Starting Thursday, people will be able to buy dollars without restriction and “to export and import freely,” Finance Minister Alfonso Prat-Gay told a press conference.
The move, which was expected, comes less than a week after the inauguration of conservative businessman Mauricio Macri as Argentina’s president.
The lifting of the controls was made possible by the fulfillment of several conditions, Prat-Gay said, citing Macri’s decree sharply reducing levies on agricultural exports, the appointment of new management at the central bank and the “certainty” of additional funds to bolster Argentina’s international reserves, currently $24.28 billion.

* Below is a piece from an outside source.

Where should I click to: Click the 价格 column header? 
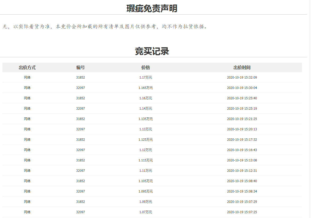point(145,67)

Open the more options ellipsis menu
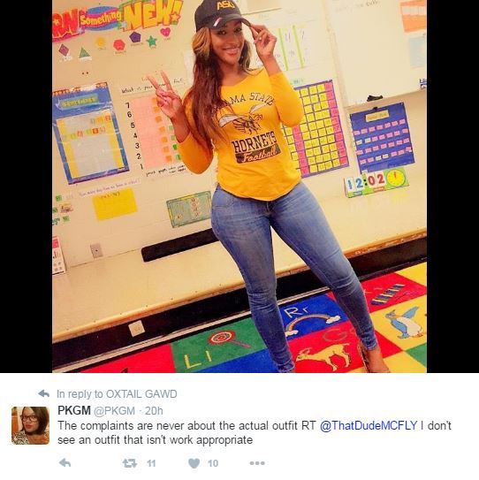pyautogui.click(x=257, y=463)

Argentina will take in an extra $15 billion to $20 billion over the next four weeks thanks to accords with international banks, grain exporters and China’s central bank, the finance minister said.
The foreign exchange controls, imposed by Fernandez in October 2011 amid concerns about a decline in Argentina’s international reserves, gave rise to an extensive black market in dollars.
While the official exchange rate is 9.8 pesos to the dollar, a greenback sells for around 15 pesos on the black market.